Jill C. Finder, Esquire
Assistant General Counsel
Municipal Securities Rulemaking Board
1900 Duke Street, Suite 600
Alexandria, Virginia 22314

Re: MSRB Notice: MSRB Review of Rule G-37

Dear Ms. Finder:

The Investment Company Institute1 appreciates the opportunity to express its views on the recent Notice published by the Municipal Securities Rulemaking Board soliciting comment on Rule G-37, which relates to political contributions and prohibitions on municipal securities business.2 While the MSRB has sought comment on all aspects of the rule, the Institute’s comments are limited to the impact of the rule’s prohibitions on dealers involved in the distribution of municipal fund securities. In particular, and as discussed in more detail below, the Institute recommends that the MSRB revise the rule to provide municipal fund security dealers the opportunity to “cure” inadvertent violations of the rule and to limit application of the rule’s two-year look back provision.

I. Overview of Rule G-37

Generally speaking, Rule G-37 prohibits a dealer from engaging in municipal securities business with an issuer within two years after certain contributions to an official of such issuer made by the dealer, any municipal finance professional (MFP) associated with such dealer (other than certain de minimis contributions), or any political action committee controlled by the dealer or any MFP. In addition to being applied prospectively, the rule has a two-year look back period. Under this look-back, a non-de minimis contribution to an issuer official made by an individual while he or she is not an MFP would nonetheless cause a dealer to be banned from municipal securities business with the issuer if the individual becomes associated with the dealer as an MFP during the two-year period following the contribution. The provisions of Rule G-37 were intended to address concerns over dealers being awarded municipal securities business based on their political contributions and to eliminate a potential conflict of interest, or the appearance of a conflict of interest, when dealers make contributions to officials responsible for or capable of influencing the awarding of municipal securities business. The two-year look back provision was intended to prohibit a dealer from obtaining municipal securities business based on prior contributions by individuals now acting as municipal finance professionals for the dealer.
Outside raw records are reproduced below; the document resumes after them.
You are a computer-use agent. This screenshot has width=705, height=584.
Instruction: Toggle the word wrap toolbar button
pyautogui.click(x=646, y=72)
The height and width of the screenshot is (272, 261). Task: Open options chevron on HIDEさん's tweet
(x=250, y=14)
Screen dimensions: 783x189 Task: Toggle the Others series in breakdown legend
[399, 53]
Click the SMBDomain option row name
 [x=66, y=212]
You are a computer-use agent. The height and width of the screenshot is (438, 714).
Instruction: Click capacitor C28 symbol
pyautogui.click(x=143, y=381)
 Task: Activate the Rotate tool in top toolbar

II. Rule G-37 Is Overly Broad as Applied to Municipal Fund Securities

A. Application to Section 529 Program Contracts

In January 2001, the MSRB amended its rules to provide for the regulation of a new type of municipal security – municipal fund securities.3 A significant distinction between traditional municipal securities and municipal fund securities relevant to the application of Rule G-37 is that offerings of traditional municipal securities are typically discrete events; while offerings of municipal fund securities are continuous. This is significant because it impacts the nature of the contracts executed between the issuer of municipal fund securities and the Section 529 program manager.4 Indeed, to ensure continuity in the operation of a Section 529 program, it is not unusual for the contract between a state and the program manager to have a multi-year term with renewal provisions.5

The application of Rule G-37 in its current form to those municipal securities dealers that distribute municipal fund securities in connection with a Section 529 program is inappropriate because the consequences of an unintended violation of the rule, compared to the case of a dealer of traditional municipal securities, are far more punitive and will negatively impact many innocent parties.6 These innocent parties include the Section 529 program, the program’s issuer (the state) and the program’s account holders.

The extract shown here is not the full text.